There are still opportunities in the world but it is a different world and the young writer above needs to take advantage of different opportunities.
Go overseas where you can make a lot more with your hard work, so that you can pay John Key land tax which he can invest in bringing scores of "refugees" here to enrich our society.
But seriously, listen to the silver back and his opportunities in an out of control money printing world of mega cities. Even John Key - I understand - pulled in his loot overseas. Move on, make lots of money, invest it where it makes sense and maybe wait it out until the AKL bubble bursts. You have to be a lot more flexible these days to make it. Your dad's "business model" is not likely to work for you.
The only way the AKL bubble will NOT blow up is a sustained global perma-crisis that makes poor old NZ look like a place where you want to bring our assets and family to protect them from chaos. That is a possibility, unfortunately, but I feel it is unlikely. If e.g. we get a president Trump, a lot of the financial house of cards that inflates asset prices might collapse, as he is unlikely to support money printing polices.

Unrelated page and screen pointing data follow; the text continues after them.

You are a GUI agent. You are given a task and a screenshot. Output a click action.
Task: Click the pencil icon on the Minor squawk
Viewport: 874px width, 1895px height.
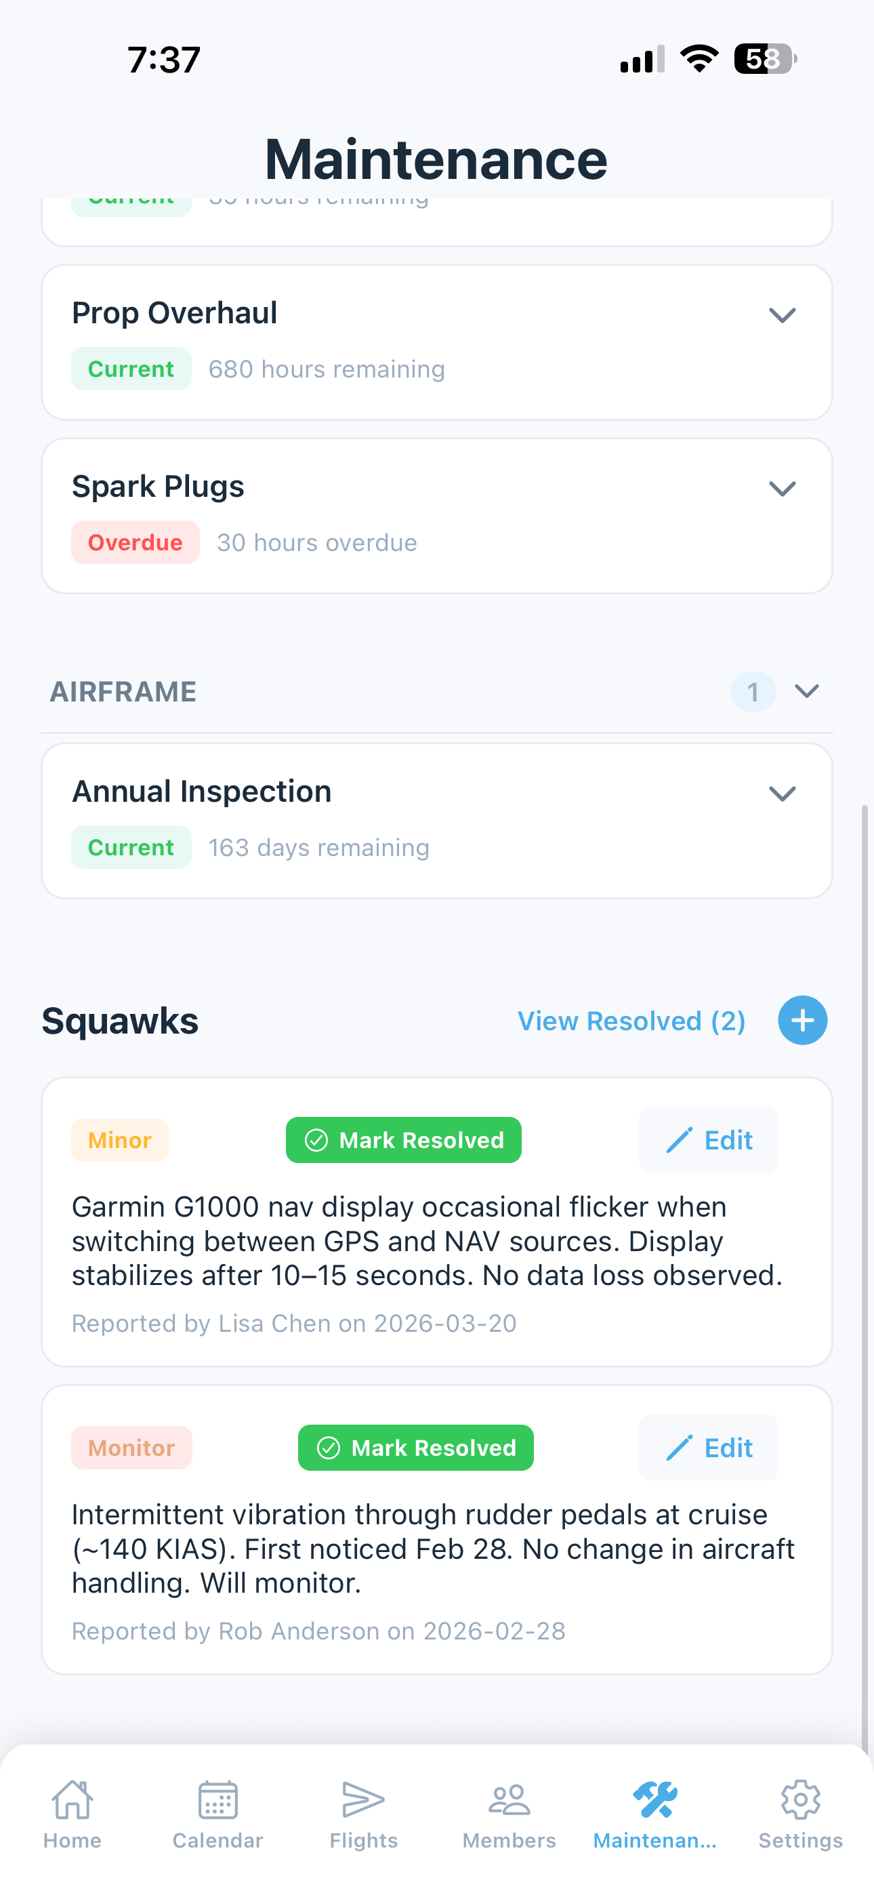tap(681, 1140)
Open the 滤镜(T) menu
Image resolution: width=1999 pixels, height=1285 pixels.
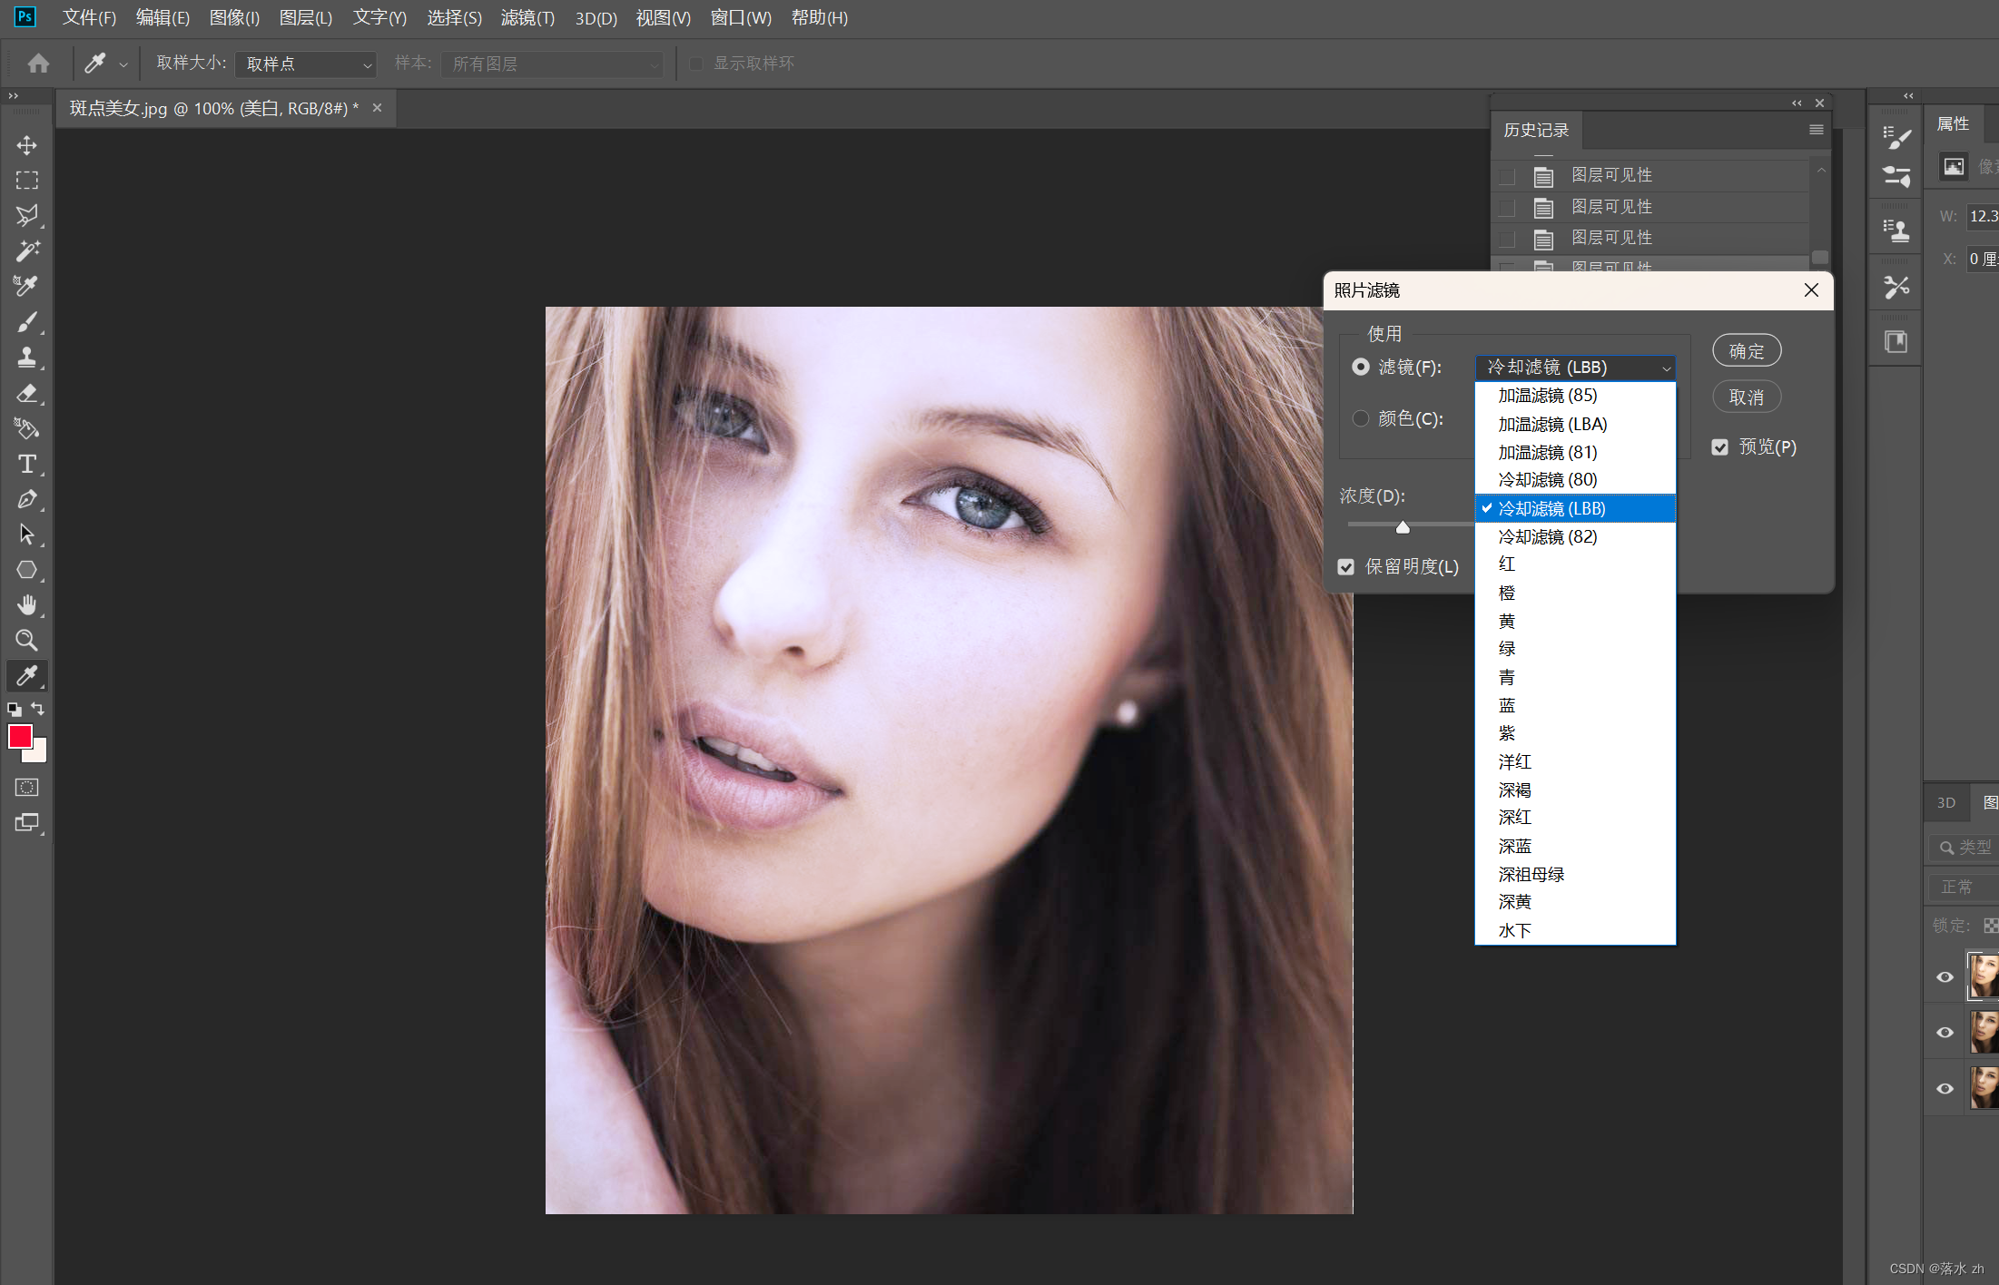pos(527,18)
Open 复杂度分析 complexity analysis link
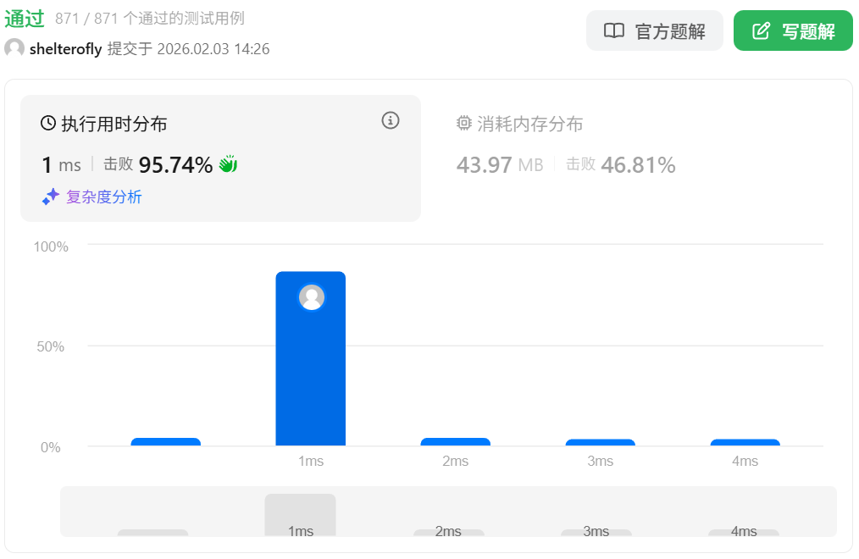Screen dimensions: 859x559 (103, 197)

Yeah this why I use Evola's notion of "riding the tiger" which is basically taking advantage of whatever opportunities there are in a dysfunctional and unfair system that people seem to only want make worse so is out of your control.
I have no doubt that if NZ had managed and planned things differently, harvested our resources properly, we could all be living in great houses, each with a holiday home and a boat and an annual overseas trip in a clean, green and sparsely populated land. We could be like Norway with trillions in the bank. But it was not to be.